### Exercise directions
Format everything in the records from the line containing "You are a GUI" down through the end of the records as a Markdown table with two columns, Row and Line, giving each line its row number. Skip blank lines and leave the pictures out.

━━ Source records ━━

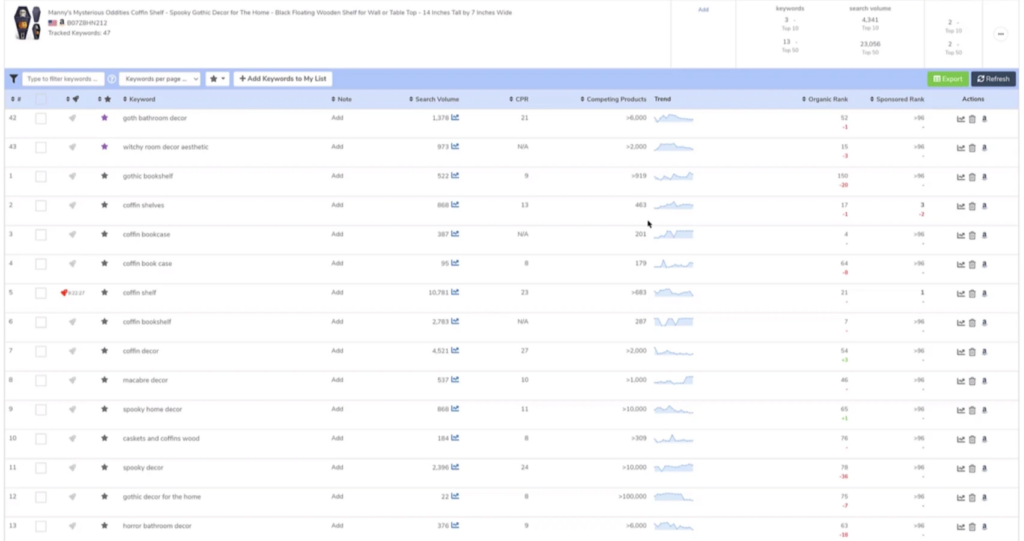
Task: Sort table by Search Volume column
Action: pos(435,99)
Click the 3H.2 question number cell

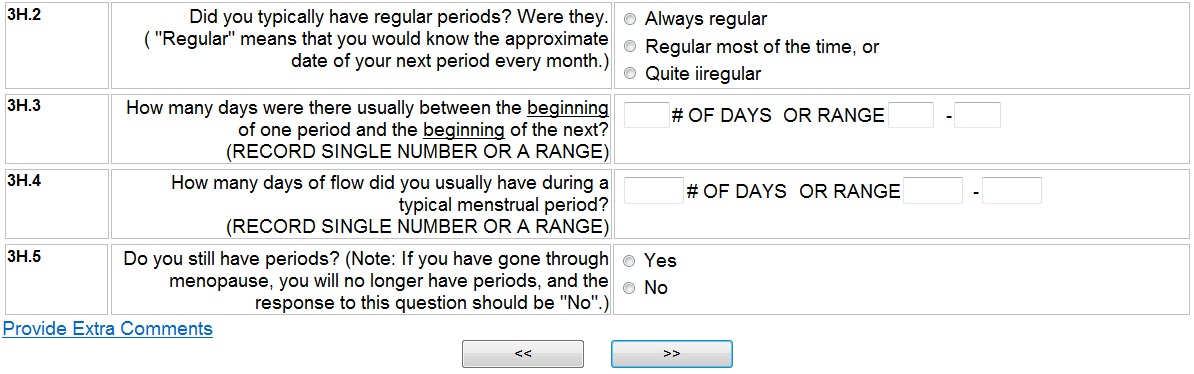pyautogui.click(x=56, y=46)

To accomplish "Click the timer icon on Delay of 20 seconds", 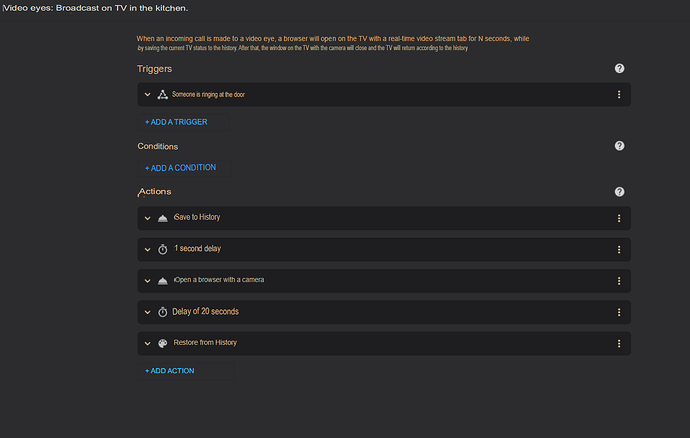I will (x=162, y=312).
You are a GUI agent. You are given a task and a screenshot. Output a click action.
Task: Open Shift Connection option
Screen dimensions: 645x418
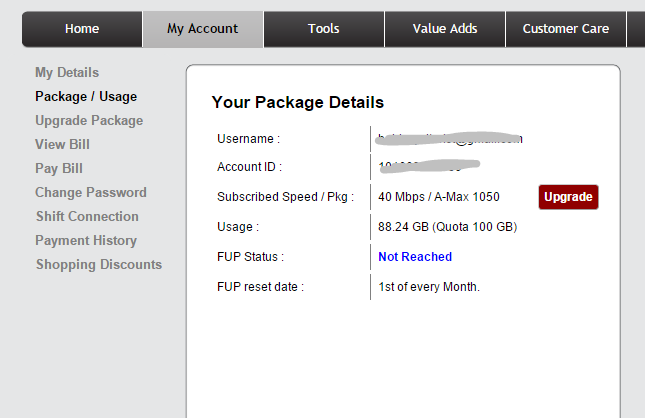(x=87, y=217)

━━━

### Exercise solution
| Row | Line |
|---|---|
| 1 | You are a GUI agent. You are given a task and a screenshot. Output a click action. |
| 2 | Task: Open Shift Connection option |
| 3 | Screen dimensions: 645x418 |
| 4 | (x=87, y=217) |